Grady realized with a jolt that the conversation had carried on around him. He shook his head, gulped his coffee and said that he needed a good rest in his own bed tonight. He couldn’t for the life of him remember why he’d started sleeping over at his dad’s on New Year’s Eve, anyway. Except, of course, that he never had anywhere else to go, and Howard always claimed to need help with the party he routinely gave. He’d started doing that about the time Grady had gotten divorced.

They were a matched pair, Grady and his father, despite the thirty years between them, both big and square-built with deep, rumbling voices and hands and feet the size of platters. Both alone.

“Do you know what your problem is?” Howard asked, and Grady just barely managed not to roll his eyes.

“Here it comes,” he groaned.

He didn’t really resent his father’s lectures. His father’s concern for him was a good thing. They had never discussed those difficult early years after his mother’s death when the distance between them had seemed to stretch into infinity. But it was after his divorce, that he’d discovered how firmly his father was in his corner.

“Your problem,” Harold said, ignoring Grady’s irreverence, “is that you spend too much time alone.”

“And you don’t?”

“That’s different.”

“I’ve been alone four years, Dad. How about you? More like thirty-four, isn’t it?”

“Thirty-three. But I’ve had my family. When are you going to start one, Grady?”

“As soon as some woman throws a rope around him and drags him back to the altar,” Katie said drolly.

“That’s pretty much what the last one did,” Dan noted.

“I blame her for this,” Howard announced gruffly.

“You blame Robin for everything,” Grady pointed out. “It’s not her fault that I’m no good with women.”

“She certainly didn’t help things,” Howard grumbled.

“Listen,” Dan said in an obvious effort to change the subject, “we’re throwing a football party in a few weeks. I want you both to put it on your calendars.”

Howard shook his head. “Don’t count on me, son. I’ve already got plans.”

Dan raised his eyebrows at Grady. “Well, can I count on you, then?”

“I’ll get back to you.”

Dan sent a significant look at his wife, who smiled and said, “I have a couple friends coming who I’d like to introduce you to.”

Single, female friends, no doubt. Grady turned back to the window that looked out over the deserted golf course, hiding his grimace.

His family loved him. They tried to be supportive, and he tried to be appreciative, but he was getting real tired of being everybody’s favorite charity case.

It was time he got a life.

He wondered if Paige Ellis was as much of a sports fan as she’d claimed.

“He did not! You take that back!”

Paige heard the angst in her son’s voice even before she recognized the anger and resentment. She’d run out to find a grocery store open on New Year’s Day and grab cans of the black-eyed peas Vaughn had insisted they were supposed to eat for dinner. Vaughn and Matthias were arguing when she returned to the house. Dropping the bag with the cans on the end of the counter just inside the kitchen door, she glared at the pair of them, Matthias in particular.

“What’s going on?”

Vaughn’s face set in mutinous lines, while Matthias’s eyes clouded. “I was just pointing out a few facts of life to this youngun,” the old man grumbled.

“My dad did not kidnap me!” Vaughn declared heatedly.

Paige sent Matthias a quelling glance. “I don’t see anything to be gained by discussing this subject.” She turned to the counter and began removing the cans from the bag, saying brightly, “I got the peas.

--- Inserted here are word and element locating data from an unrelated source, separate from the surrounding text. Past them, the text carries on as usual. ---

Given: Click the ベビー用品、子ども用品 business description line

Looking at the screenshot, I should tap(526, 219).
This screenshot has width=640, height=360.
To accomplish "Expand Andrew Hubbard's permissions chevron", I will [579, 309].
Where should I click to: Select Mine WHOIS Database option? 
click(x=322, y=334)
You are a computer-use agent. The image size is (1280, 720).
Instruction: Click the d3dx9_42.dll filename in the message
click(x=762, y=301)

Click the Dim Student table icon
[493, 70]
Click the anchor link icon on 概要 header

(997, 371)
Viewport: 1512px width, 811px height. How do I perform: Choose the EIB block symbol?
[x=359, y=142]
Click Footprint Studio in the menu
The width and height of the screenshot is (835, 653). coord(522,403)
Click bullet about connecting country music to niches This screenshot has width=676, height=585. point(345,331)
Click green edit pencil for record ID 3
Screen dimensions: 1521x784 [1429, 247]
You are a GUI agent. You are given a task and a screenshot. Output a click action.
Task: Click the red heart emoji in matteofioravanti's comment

They may not be the brand you like, but I was lucky to find any at all. I didn’t realize how many people abide by that old custom.”

“I’ll tell you what’s to be gained,” Matthias said doggedly. “The truth. Any other woman would’ve put that man away for what he’d done.”

“Matthias, stop it,” Paige ordered, whirling around, but it was already too late. Vaughn was already screaming at her.

“It’s all your fault, anyway! He wouldn’t have had to take me if you hadn’t kept us apart!”